Assignment: Transcribe only what runs from the line containing "Image resolution: width=1100" through the end of the listing, line for line and exactly, and omit the pictures.

Data excerpts:

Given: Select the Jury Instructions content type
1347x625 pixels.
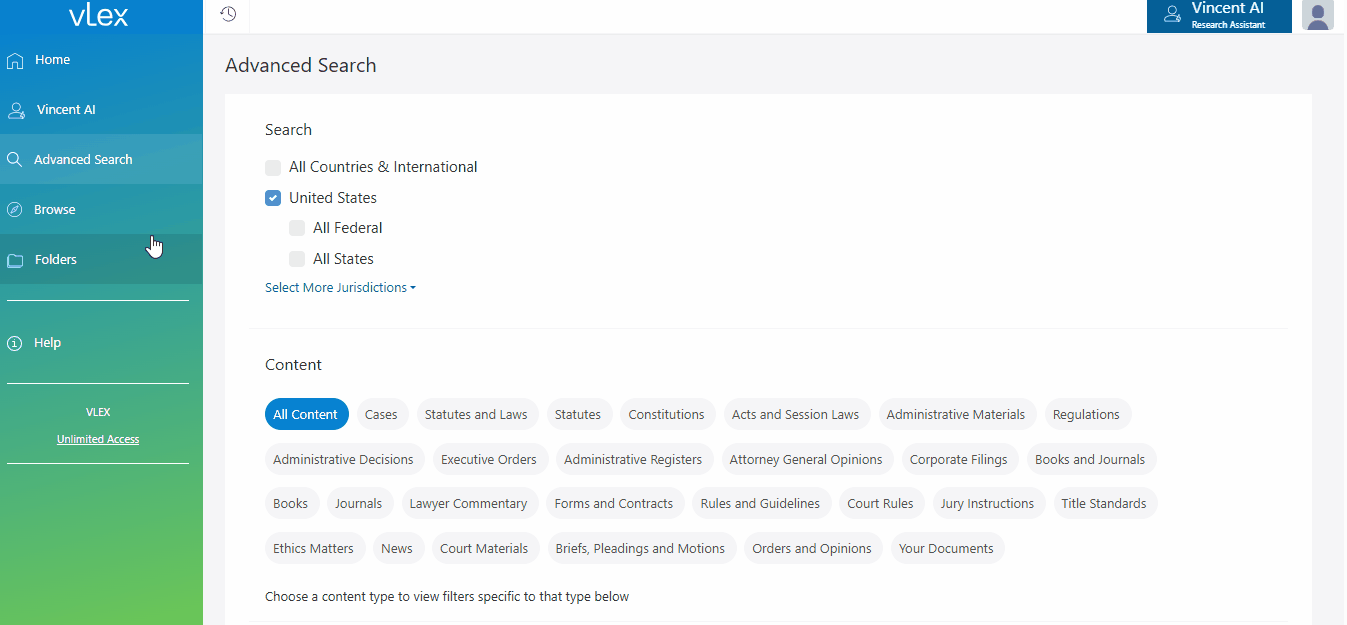Looking at the screenshot, I should point(987,503).
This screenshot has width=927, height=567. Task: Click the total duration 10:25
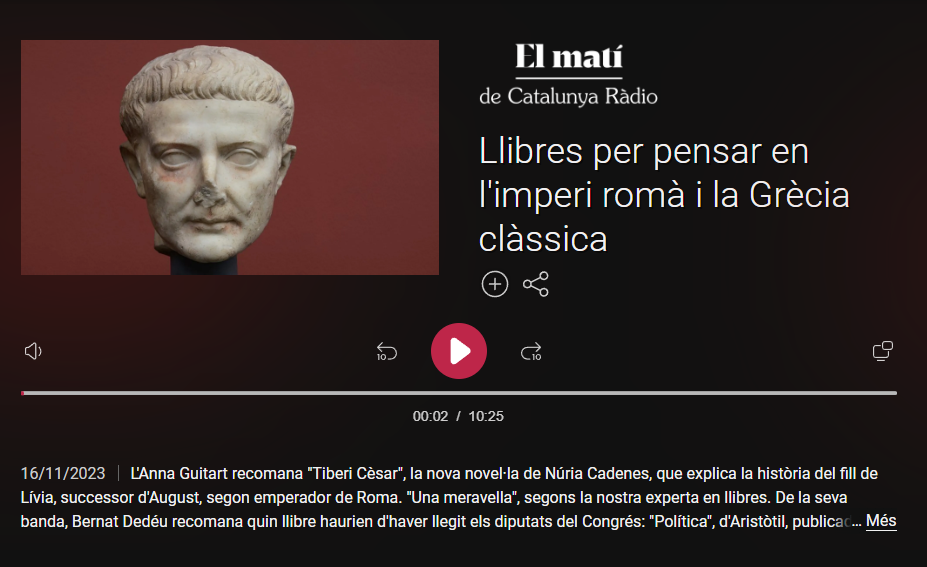pos(486,416)
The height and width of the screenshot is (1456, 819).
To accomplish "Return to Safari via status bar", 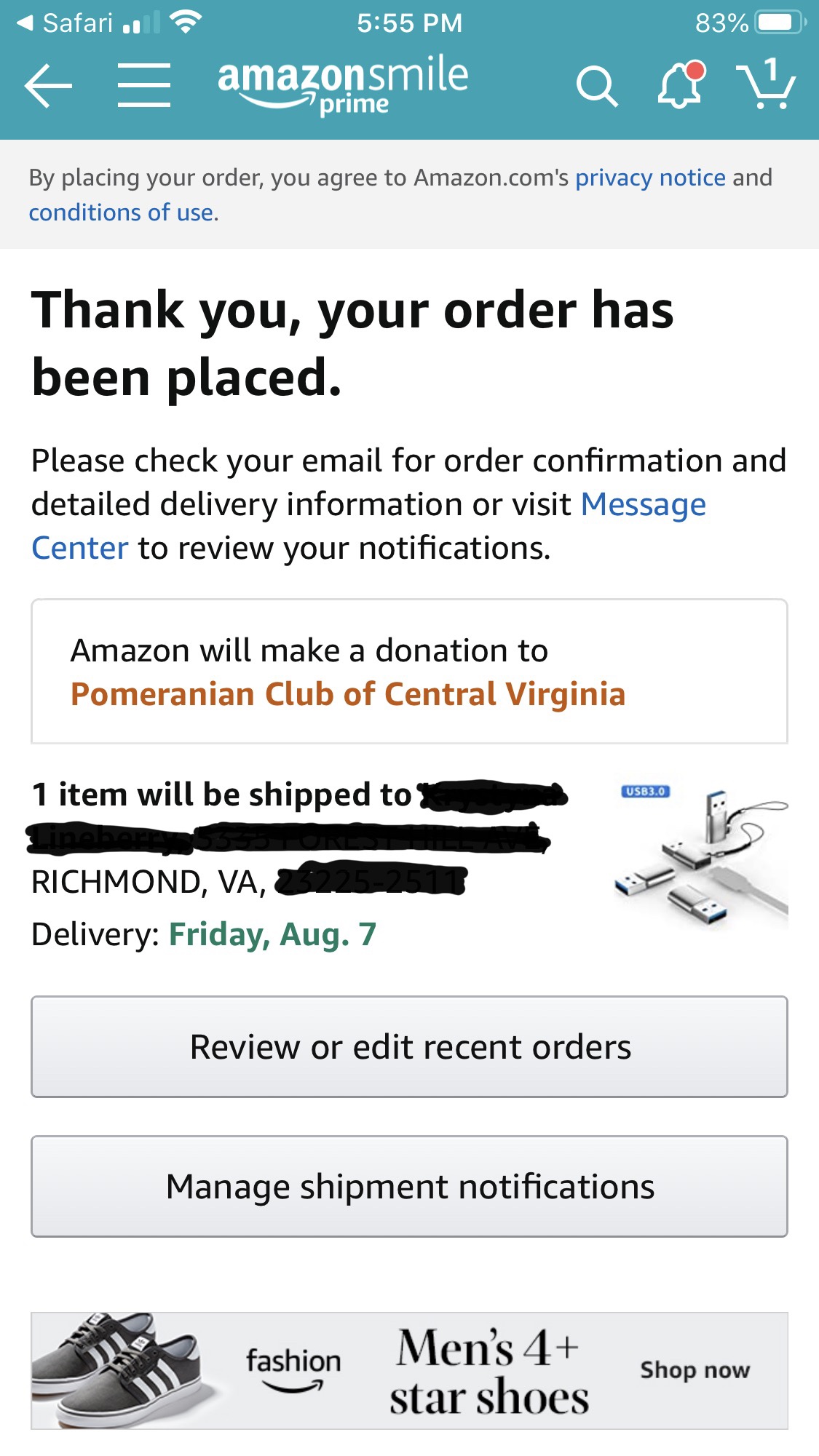I will pos(66,23).
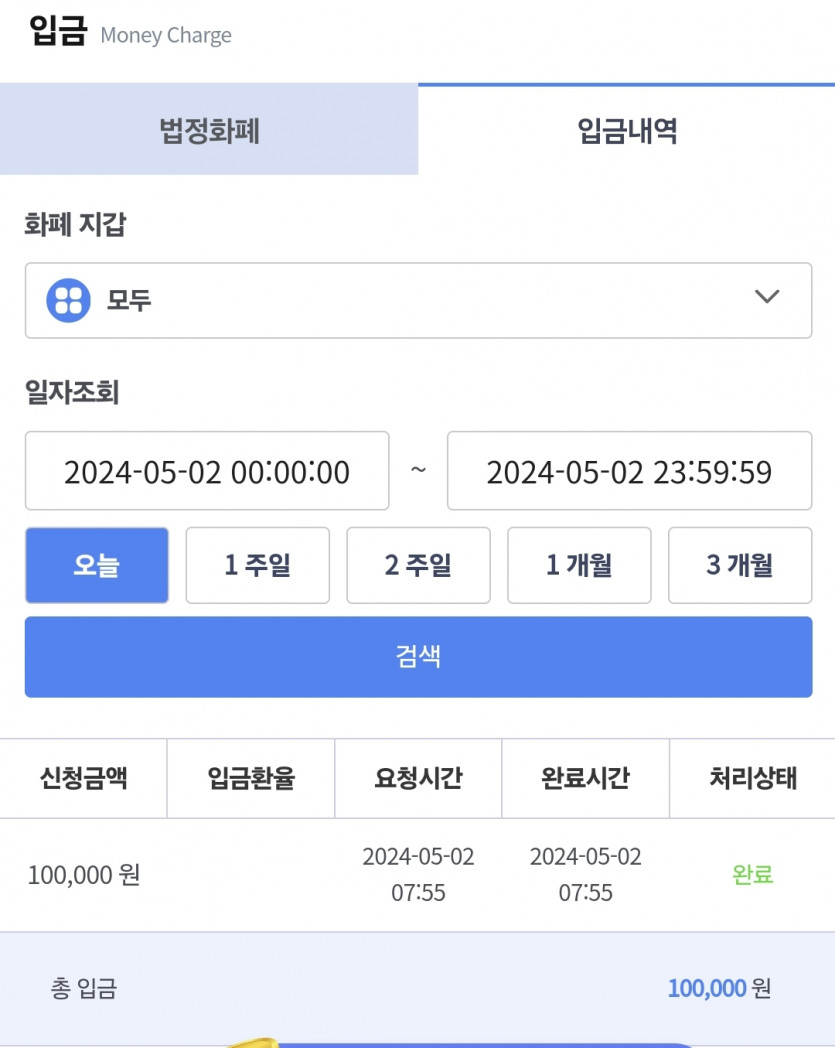Select the 입금내역 tab
This screenshot has width=835, height=1048.
tap(627, 130)
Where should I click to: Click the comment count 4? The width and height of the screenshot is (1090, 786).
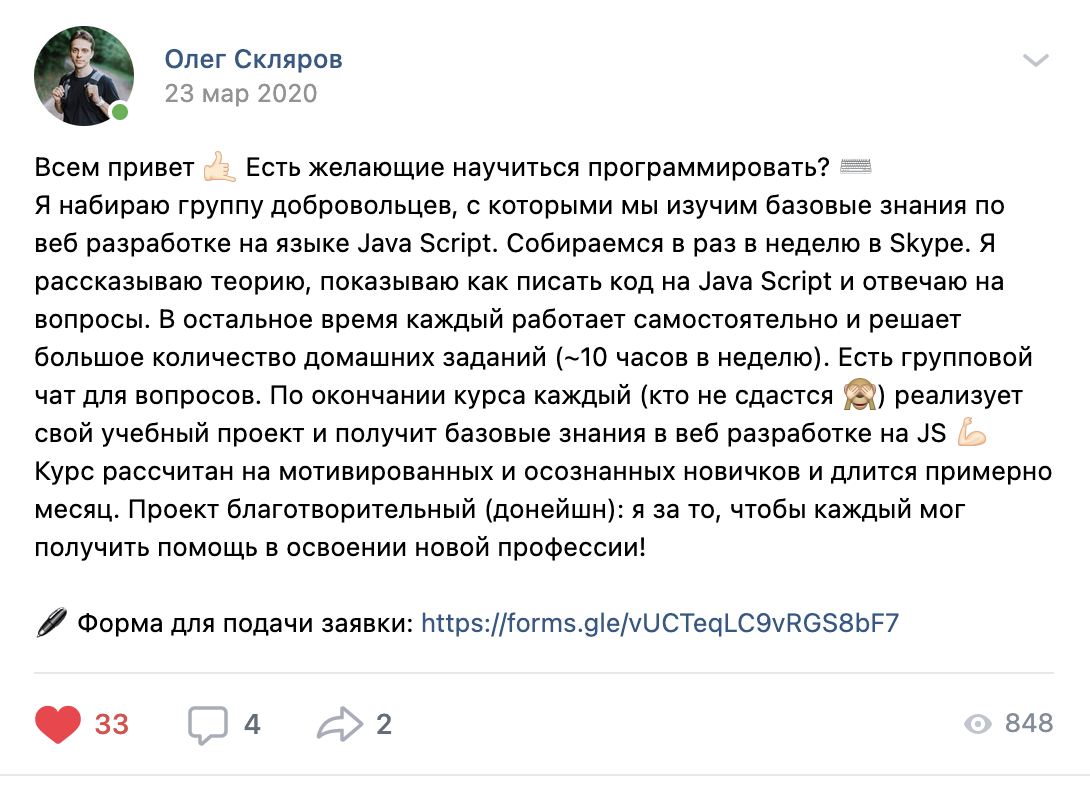pyautogui.click(x=252, y=724)
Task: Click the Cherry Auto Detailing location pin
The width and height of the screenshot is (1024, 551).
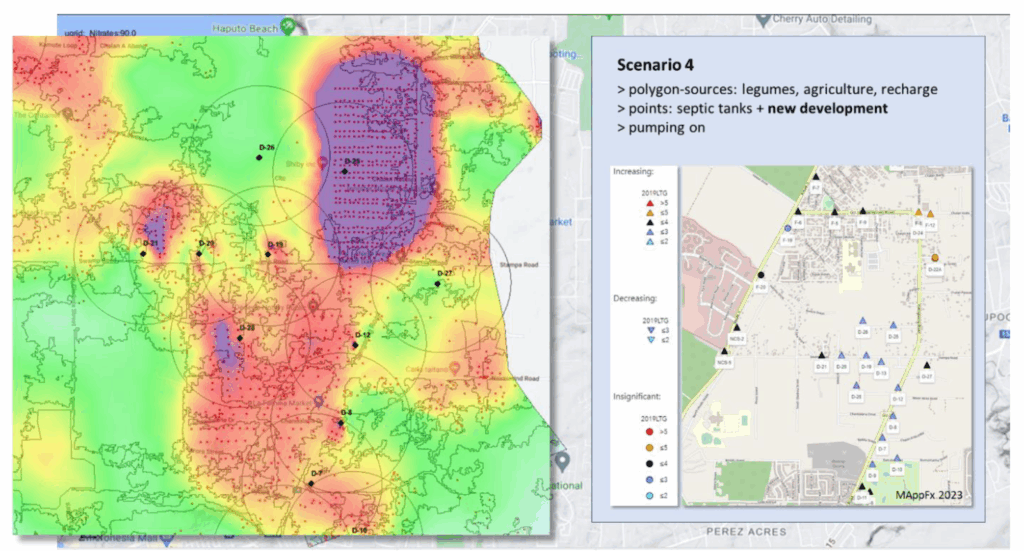Action: point(763,19)
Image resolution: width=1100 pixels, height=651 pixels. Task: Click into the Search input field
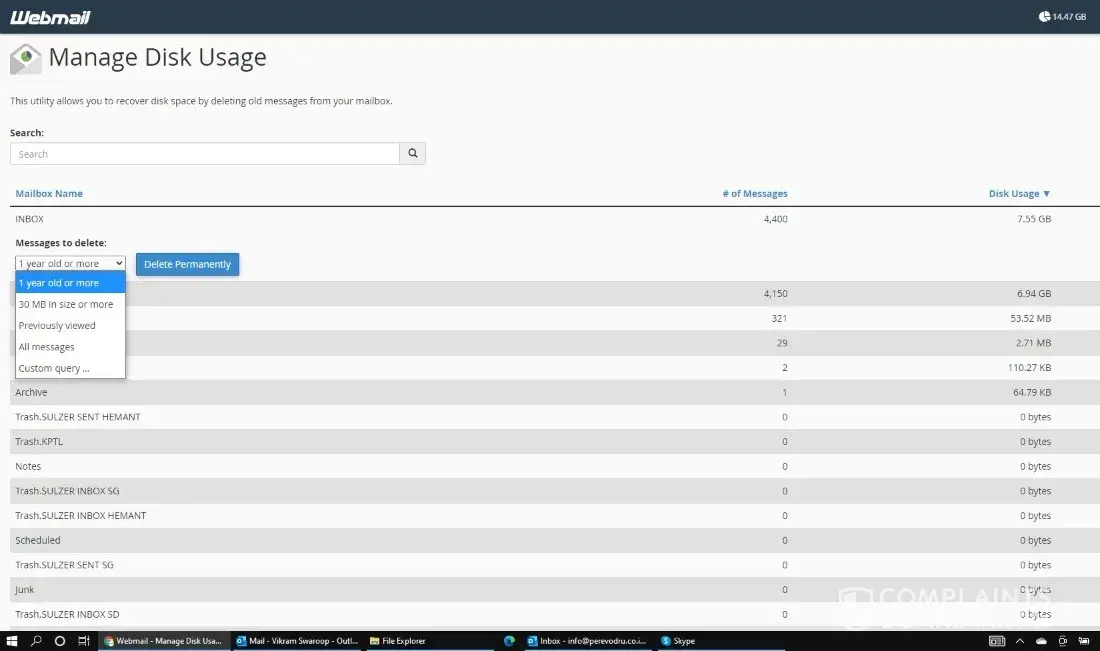pos(205,154)
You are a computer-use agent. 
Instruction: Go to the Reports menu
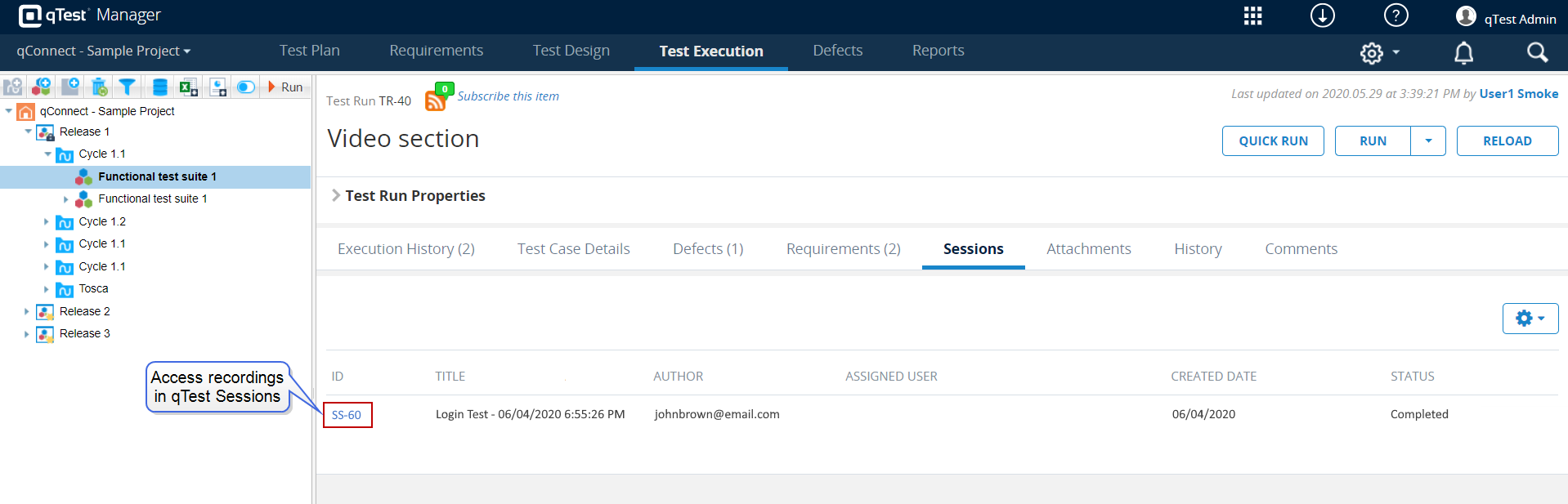pyautogui.click(x=938, y=51)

Answer for this exercise:
Image resolution: width=1100 pixels, height=651 pixels. Task: Click into the Search input field
pos(205,154)
You are a computer-use agent. 
Instruction: Go to the Reports menu
pyautogui.click(x=938, y=51)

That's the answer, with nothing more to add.